(WORK INSTRUCTION): Exactly as written, give back every record below.

(MATERIAL FOR THE TASK):
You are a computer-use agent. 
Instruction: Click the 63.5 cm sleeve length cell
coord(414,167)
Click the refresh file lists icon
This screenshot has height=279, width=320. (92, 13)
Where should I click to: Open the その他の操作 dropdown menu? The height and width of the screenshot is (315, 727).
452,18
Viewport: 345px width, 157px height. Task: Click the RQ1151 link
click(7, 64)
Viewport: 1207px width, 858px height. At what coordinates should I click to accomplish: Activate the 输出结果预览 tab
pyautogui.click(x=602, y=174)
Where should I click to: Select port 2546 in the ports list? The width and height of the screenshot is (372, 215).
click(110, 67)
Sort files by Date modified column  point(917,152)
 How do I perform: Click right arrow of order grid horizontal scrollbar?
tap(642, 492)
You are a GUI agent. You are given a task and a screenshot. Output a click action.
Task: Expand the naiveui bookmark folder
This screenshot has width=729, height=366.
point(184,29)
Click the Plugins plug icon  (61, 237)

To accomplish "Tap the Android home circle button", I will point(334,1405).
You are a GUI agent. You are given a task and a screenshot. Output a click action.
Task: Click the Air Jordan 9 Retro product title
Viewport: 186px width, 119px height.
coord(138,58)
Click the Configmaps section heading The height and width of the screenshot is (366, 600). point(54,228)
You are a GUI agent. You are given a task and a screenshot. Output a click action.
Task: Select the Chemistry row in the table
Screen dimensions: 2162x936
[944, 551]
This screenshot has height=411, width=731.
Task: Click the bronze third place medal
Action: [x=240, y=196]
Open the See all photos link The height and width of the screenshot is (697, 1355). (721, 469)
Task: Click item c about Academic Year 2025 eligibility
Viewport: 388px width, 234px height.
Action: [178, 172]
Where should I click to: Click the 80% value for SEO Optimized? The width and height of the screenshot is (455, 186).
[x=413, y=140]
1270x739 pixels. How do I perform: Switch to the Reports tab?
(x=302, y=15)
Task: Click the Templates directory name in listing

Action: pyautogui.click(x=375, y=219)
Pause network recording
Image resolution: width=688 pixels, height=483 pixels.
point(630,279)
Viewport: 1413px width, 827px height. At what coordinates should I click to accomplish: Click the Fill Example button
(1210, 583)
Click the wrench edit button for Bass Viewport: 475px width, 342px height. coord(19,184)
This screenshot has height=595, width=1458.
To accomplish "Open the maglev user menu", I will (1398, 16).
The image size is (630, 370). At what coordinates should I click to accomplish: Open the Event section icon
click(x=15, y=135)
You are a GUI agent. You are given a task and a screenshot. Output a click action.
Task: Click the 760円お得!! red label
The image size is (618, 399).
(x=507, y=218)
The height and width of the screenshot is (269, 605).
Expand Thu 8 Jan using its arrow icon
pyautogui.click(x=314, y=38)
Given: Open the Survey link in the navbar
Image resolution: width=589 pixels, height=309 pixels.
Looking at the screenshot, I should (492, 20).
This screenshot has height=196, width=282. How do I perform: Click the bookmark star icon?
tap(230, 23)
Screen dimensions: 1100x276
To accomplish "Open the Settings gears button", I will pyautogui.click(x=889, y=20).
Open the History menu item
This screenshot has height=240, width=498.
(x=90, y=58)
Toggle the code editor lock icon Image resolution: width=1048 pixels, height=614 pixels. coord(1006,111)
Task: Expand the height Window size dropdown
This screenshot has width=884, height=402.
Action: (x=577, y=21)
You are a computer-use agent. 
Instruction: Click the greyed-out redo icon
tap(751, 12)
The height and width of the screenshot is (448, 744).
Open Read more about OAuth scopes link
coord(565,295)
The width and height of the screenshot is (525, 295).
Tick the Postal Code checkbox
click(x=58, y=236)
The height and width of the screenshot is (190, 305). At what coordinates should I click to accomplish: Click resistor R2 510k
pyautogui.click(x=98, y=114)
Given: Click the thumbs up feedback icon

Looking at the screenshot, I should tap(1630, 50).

(TASK OUTPUT):
You are a computer-use agent. 
Instruction: Click the 63.5 cm sleeve length cell
coord(414,167)
Click the refresh file lists icon
This screenshot has height=279, width=320. (92, 13)
Where should I click to: Open the その他の操作 dropdown menu? The height and width of the screenshot is (315, 727).
452,18
Viewport: 345px width, 157px height. Task: Click the RQ1151 link
click(7, 64)
Viewport: 1207px width, 858px height. At what coordinates should I click to accomplish: Activate the 输出结果预览 tab
pyautogui.click(x=602, y=174)
Where should I click to: Select port 2546 in the ports list? The width and height of the screenshot is (372, 215).
click(110, 67)
Sort files by Date modified column  point(917,152)
 How do I perform: Click right arrow of order grid horizontal scrollbar?
tap(642, 492)
You are a GUI agent. You are given a task and a screenshot. Output a click action.
Task: Expand the naiveui bookmark folder
This screenshot has width=729, height=366.
point(184,29)
Click the Plugins plug icon  (61, 237)

To accomplish "Tap the Android home circle button", I will point(334,1405).
You are a GUI agent. You are given a task and a screenshot. Output a click action.
Task: Click the Air Jordan 9 Retro product title
Viewport: 186px width, 119px height.
coord(138,58)
Click the Configmaps section heading The height and width of the screenshot is (366, 600). point(54,228)
You are a GUI agent. You are given a task and a screenshot. Output a click action.
Task: Select the Chemistry row in the table
Screen dimensions: 2162x936
[944, 551]
This screenshot has height=411, width=731.
Task: Click the bronze third place medal
Action: [x=240, y=196]
Open the See all photos link The height and width of the screenshot is (697, 1355). (721, 469)
Task: Click item c about Academic Year 2025 eligibility
Viewport: 388px width, 234px height.
Action: [178, 172]
Where should I click to: Click the 80% value for SEO Optimized? The width and height of the screenshot is (455, 186).
[x=413, y=140]
1270x739 pixels. How do I perform: Switch to the Reports tab?
(x=302, y=15)
Task: Click the Templates directory name in listing

Action: pyautogui.click(x=375, y=219)
Pause network recording
Image resolution: width=688 pixels, height=483 pixels.
point(630,279)
Viewport: 1413px width, 827px height. At what coordinates should I click to accomplish: Click the Fill Example button
(1210, 583)
Click the wrench edit button for Bass Viewport: 475px width, 342px height. coord(19,184)
This screenshot has height=595, width=1458.
To accomplish "Open the maglev user menu", I will (1398, 16).
The image size is (630, 370). At what coordinates should I click to accomplish: Open the Event section icon
click(x=15, y=135)
You are a GUI agent. You are given a task and a screenshot. Output a click action.
Task: Click the 760円お得!! red label
The image size is (618, 399).
(x=507, y=218)
The height and width of the screenshot is (269, 605).
Expand Thu 8 Jan using its arrow icon
pyautogui.click(x=314, y=38)
Given: Open the Survey link in the navbar
Image resolution: width=589 pixels, height=309 pixels.
Looking at the screenshot, I should (492, 20).
This screenshot has height=196, width=282. How do I perform: Click the bookmark star icon?
tap(230, 23)
Screen dimensions: 1100x276
To accomplish "Open the Settings gears button", I will pyautogui.click(x=889, y=20).
Open the History menu item
This screenshot has height=240, width=498.
(x=90, y=58)
Toggle the code editor lock icon Image resolution: width=1048 pixels, height=614 pixels. coord(1006,111)
Task: Expand the height Window size dropdown
This screenshot has width=884, height=402.
Action: (x=577, y=21)
You are a computer-use agent. 
Instruction: Click the greyed-out redo icon
tap(751, 12)
The height and width of the screenshot is (448, 744).
Open Read more about OAuth scopes link
coord(565,295)
The width and height of the screenshot is (525, 295).
Tick the Postal Code checkbox
click(x=58, y=236)
The height and width of the screenshot is (190, 305). At what coordinates should I click to accomplish: Click resistor R2 510k
pyautogui.click(x=98, y=114)
Given: Click the thumbs up feedback icon

Looking at the screenshot, I should tap(1630, 50).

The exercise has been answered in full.